• **Task instructions**: The line containing "Click the You receive amount field" marks the start. Return it and every later line of the listing below exactly, ending with the last one.

• **Data excerpts**:
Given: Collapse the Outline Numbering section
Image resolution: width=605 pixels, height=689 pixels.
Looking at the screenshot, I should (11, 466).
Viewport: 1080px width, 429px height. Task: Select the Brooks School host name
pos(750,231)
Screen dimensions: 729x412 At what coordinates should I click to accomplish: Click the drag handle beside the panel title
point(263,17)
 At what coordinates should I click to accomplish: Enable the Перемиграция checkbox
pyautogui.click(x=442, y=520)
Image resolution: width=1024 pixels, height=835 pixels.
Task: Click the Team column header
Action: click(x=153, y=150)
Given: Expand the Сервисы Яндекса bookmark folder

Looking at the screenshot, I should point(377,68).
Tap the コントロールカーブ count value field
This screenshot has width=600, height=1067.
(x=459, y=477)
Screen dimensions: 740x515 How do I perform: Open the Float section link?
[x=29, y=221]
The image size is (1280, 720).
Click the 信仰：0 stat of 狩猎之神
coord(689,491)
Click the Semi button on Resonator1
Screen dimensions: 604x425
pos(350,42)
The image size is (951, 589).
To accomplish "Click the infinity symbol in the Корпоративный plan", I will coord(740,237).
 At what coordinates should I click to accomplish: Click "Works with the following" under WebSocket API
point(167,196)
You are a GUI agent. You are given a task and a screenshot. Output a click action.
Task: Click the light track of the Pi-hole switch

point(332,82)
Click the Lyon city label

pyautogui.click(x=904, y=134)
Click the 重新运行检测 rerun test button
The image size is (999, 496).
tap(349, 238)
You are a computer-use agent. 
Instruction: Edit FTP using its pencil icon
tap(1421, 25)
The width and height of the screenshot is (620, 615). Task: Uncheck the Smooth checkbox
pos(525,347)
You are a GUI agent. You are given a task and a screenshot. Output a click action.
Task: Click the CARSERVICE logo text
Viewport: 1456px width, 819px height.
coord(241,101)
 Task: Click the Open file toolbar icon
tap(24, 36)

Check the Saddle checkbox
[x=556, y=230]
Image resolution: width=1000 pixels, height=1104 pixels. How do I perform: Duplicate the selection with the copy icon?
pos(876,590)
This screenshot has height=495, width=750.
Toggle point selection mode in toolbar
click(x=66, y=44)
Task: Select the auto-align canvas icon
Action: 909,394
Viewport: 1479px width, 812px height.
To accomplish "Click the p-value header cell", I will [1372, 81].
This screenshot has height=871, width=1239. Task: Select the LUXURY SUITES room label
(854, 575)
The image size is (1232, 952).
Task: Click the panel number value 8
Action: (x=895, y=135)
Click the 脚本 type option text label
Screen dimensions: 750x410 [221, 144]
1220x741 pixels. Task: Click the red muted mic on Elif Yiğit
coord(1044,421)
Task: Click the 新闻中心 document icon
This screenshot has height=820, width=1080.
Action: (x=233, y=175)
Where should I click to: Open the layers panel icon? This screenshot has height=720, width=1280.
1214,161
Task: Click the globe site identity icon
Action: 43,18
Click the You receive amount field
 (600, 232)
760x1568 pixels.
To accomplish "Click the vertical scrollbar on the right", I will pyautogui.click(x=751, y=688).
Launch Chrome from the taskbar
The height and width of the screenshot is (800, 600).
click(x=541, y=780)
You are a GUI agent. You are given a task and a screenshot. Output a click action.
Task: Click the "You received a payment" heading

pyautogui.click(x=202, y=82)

• **Expected answer**:
Click the You receive amount field
 (600, 232)
760x1568 pixels.
To accomplish "Click the vertical scrollbar on the right", I will pyautogui.click(x=751, y=688).
Launch Chrome from the taskbar
The height and width of the screenshot is (800, 600).
click(x=541, y=780)
You are a GUI agent. You are given a task and a screenshot. Output a click action.
Task: Click the "You received a payment" heading

pyautogui.click(x=202, y=82)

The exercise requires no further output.